### [Entries drawn from a collection]
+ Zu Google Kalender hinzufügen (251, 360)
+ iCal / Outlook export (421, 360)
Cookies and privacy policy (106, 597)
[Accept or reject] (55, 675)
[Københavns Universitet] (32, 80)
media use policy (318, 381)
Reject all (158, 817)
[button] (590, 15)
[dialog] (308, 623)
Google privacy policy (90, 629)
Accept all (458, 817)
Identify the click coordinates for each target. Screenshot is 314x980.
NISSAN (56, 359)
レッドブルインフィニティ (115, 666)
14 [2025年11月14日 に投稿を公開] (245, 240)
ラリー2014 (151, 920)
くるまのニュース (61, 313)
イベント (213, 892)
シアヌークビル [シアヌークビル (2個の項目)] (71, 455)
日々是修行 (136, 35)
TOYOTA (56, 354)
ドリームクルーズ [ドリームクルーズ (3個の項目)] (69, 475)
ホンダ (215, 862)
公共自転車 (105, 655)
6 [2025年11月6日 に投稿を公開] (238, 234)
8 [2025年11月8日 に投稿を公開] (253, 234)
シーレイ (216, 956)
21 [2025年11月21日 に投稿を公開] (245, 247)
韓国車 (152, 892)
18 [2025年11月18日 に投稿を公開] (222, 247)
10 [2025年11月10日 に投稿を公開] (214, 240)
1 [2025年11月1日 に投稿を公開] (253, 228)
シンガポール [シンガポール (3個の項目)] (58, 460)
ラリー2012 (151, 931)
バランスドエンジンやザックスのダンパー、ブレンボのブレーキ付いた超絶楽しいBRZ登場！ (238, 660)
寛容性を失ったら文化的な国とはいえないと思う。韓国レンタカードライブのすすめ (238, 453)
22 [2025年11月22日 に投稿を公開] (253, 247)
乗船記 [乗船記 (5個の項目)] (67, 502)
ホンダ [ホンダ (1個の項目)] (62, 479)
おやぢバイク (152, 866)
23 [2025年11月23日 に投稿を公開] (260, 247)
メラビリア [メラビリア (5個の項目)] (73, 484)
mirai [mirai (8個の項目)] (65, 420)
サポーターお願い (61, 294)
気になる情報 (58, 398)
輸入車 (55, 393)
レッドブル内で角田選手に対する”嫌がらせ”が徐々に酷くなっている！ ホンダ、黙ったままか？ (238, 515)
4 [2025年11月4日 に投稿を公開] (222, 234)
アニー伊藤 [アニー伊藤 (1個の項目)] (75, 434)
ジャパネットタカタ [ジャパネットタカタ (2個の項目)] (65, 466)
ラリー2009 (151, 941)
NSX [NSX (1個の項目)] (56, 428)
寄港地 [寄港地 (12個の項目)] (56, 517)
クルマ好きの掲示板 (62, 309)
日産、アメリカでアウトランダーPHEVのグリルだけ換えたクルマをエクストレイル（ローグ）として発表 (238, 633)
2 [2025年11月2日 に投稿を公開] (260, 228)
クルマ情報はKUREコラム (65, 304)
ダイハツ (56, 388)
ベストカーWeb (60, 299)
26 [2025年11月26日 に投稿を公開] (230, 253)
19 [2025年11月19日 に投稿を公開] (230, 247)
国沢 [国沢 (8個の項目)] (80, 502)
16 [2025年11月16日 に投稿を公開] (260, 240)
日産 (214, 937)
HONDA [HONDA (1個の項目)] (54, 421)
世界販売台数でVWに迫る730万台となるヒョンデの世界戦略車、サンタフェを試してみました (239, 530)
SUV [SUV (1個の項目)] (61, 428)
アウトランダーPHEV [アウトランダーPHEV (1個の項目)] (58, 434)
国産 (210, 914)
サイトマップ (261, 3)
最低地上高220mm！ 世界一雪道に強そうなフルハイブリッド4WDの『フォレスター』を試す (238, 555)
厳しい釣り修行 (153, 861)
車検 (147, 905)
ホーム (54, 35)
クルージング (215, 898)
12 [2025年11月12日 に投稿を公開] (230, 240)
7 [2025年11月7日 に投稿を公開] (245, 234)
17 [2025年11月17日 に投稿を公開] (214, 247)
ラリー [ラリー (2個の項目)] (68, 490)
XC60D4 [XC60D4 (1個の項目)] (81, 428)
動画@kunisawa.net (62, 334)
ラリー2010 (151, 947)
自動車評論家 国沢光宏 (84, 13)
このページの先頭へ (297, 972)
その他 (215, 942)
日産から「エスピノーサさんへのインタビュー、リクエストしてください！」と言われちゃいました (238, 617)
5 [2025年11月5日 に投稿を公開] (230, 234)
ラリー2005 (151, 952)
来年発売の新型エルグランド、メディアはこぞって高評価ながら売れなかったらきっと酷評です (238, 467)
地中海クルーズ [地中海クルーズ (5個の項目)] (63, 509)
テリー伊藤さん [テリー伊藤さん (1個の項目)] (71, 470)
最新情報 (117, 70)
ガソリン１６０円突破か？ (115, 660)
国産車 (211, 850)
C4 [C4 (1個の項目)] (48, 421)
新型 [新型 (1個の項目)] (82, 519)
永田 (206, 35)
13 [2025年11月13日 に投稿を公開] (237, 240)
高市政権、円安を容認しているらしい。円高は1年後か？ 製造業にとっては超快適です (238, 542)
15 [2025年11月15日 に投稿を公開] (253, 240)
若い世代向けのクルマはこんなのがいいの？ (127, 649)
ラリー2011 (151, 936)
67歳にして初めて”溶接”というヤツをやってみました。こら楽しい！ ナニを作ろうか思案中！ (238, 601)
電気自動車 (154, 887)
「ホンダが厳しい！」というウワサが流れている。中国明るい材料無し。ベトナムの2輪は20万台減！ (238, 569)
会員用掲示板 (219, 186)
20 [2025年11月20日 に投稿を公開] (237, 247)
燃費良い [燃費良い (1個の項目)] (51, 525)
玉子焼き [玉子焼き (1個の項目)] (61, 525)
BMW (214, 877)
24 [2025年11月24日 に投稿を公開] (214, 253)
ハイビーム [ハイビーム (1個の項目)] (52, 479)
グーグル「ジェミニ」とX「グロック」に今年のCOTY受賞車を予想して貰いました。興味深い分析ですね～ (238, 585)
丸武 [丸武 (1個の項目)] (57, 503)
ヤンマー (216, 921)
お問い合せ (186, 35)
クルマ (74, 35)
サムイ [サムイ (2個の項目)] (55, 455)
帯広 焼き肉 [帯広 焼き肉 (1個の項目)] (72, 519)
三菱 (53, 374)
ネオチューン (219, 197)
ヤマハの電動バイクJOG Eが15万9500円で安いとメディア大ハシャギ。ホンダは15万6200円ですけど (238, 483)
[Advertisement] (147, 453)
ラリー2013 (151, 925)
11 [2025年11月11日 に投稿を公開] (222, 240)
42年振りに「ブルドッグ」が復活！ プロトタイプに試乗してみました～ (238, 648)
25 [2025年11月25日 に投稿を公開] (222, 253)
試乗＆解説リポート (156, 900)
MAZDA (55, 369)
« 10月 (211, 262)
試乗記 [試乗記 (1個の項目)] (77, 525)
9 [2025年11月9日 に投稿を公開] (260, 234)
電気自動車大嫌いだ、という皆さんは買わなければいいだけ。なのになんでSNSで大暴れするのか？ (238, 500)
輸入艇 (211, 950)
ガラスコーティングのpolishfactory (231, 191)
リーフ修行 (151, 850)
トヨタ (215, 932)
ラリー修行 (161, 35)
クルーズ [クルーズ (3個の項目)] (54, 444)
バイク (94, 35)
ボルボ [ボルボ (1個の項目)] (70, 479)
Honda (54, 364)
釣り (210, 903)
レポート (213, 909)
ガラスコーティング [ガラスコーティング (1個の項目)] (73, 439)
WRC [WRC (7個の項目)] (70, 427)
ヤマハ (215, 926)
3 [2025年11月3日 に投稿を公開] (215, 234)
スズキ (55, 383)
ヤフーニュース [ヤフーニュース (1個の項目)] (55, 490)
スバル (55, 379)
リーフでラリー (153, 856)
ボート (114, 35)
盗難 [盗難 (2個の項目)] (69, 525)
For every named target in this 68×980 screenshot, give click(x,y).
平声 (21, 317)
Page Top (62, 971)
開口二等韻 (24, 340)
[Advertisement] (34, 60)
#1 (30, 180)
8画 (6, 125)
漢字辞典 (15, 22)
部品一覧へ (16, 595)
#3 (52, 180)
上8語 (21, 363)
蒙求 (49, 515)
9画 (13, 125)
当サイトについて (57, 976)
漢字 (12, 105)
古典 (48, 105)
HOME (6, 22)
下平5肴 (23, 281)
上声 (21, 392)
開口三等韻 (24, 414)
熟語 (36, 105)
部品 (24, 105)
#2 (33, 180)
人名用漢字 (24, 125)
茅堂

### [Exercise brief]
List every line of the material above that contains the string "target", treating uppercase and lowercase letters as different.

### [Solution to the problem]
Identify the click coordinates for each target. Screenshot is 314x980.
For every named target in this 68×980 screenshot, give click(x,y).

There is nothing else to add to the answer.